Again well said by Outi. Hydrogen is certainly not intended to be the silver bullet to all of APAC’s energy problems, but it is an integral solution for traditionally fossil-based industries. For example, in the mobility sector, while many automotive OEMs currently pursue battery electric vehicles, hydrogen is in fact more suitable for heavy duty vehicles and long distance transportation thanks to its higher energy density by mass and shorter refuelling time. In maritime and aviation, hydrogen could also provide an ideal and safe zero emission clean fuel solution as opposed to other low carbon fuels like ammonia and liquefied natural gas. Hydrogen provides a complement to other options in answering the emission challenge in the mobility sector.

On the topic of mobility, how do you see hydrogen mobility evolving?

Boon Hai:

Air Liquide sees the potential in hydrogen for mobility and has long started developing the technology needed – from offering low carbon and renewable-based production, conditioning and distribution of both gaseous and liquid hydrogen, to proprietary hydrogen refuelling technology, our expertise cuts across multiple industries with a proven track record.

In anticipation of the demand for clean hydrogen, Air Liquide also partners established original equipment manufacturers to generate solutions with high degrees of efficiency and which are suited to harvest volatile renewable energy.
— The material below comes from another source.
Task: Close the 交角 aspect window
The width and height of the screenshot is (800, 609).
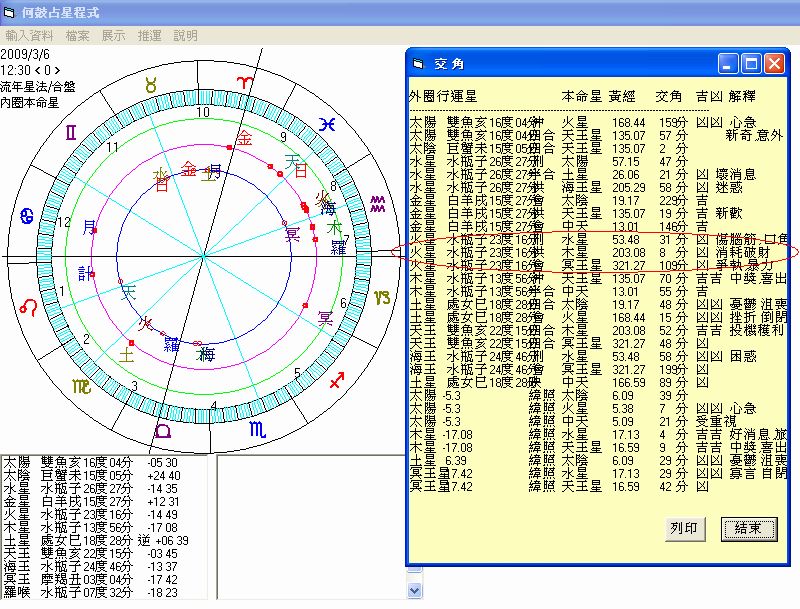Action: 774,63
Overcoming technological challenges is the first step. The industry needs the support of governments’ regulatory schemes to fully capitalise our technologically robust and scalable hydrogen supply solutions, which we hope to see replicated from the US (e.g. Inflation Reduction Act) and Europe to APAC in the coming years.

What can we look forward to from Neste in the APAC hydrogen scene in the coming years?


Renewable hydrogen enables production of low-emission fuels and other refined products. As part of Neste’s growth strategy we continue to focus on innovation, in which renewable hydrogen is one of our key development areas.

We have recently established an innovation centre in Singapore which in the future can function as a centre for Neste-driven collaboration regarding hydrogen-related topics in the APAC region.

At the moment, we are investigating sustainable hydrogen options for our refinery in Singapore. As a first step toward the use of renewable hydrogen for our processes, we have just started to use biogenic off-gas to fuel our newly constructed hydrogen production unit. Moving forward, we are also proactively working with the authorities and partners to support the widespread usage of green electricity and hydrogen. Our future approach depends on the renewable electricity available in Singapore, logistics options for hydrogen, regulation and the hydrogen-related requirements among our customers.

What is Air Liquide’s key focus for hydrogen in APAC moving forward?

Boon Hai:

Air Liquide’s mastery of hydrogen is decisive, but this mastery alone is not enough as a whole ecosystem needs to be created. We will continue to work with governments and partner with industry leaders, retailers, and automotive players to accelerate hydrogen mobility and activate the maritime and aviation markets.

This has been demonstrated in South Korea: Air Liquide joined forces with national conglomerate Lotte Chemical to pave the way for new hydrogen supply chain infrastructure, with filling centre and liquefier projects in the pipeline; Air Liquide, Airbus, Korean Air, and Incheon International Airport Corporation is also working together to develop a hydrogen ecosystem at and around Incheon airport. Similarly in China, Air Liquide, Shenergy and Shanghai Chemical Industry Park have partnered to accelerate the deployment of hydrogen mobility in Shanghai. Air Liquide also aims to replicate such collaboration in other parts of China such as the Jing-Jin-Ji region.

A future with hydrogen is not far away. Air Liquide, like Neste, intends to move forward hand in hand with all stakeholders of the hydrogen industry and be a key contributor to national hydrogen and decarbonisation strategies in APAC.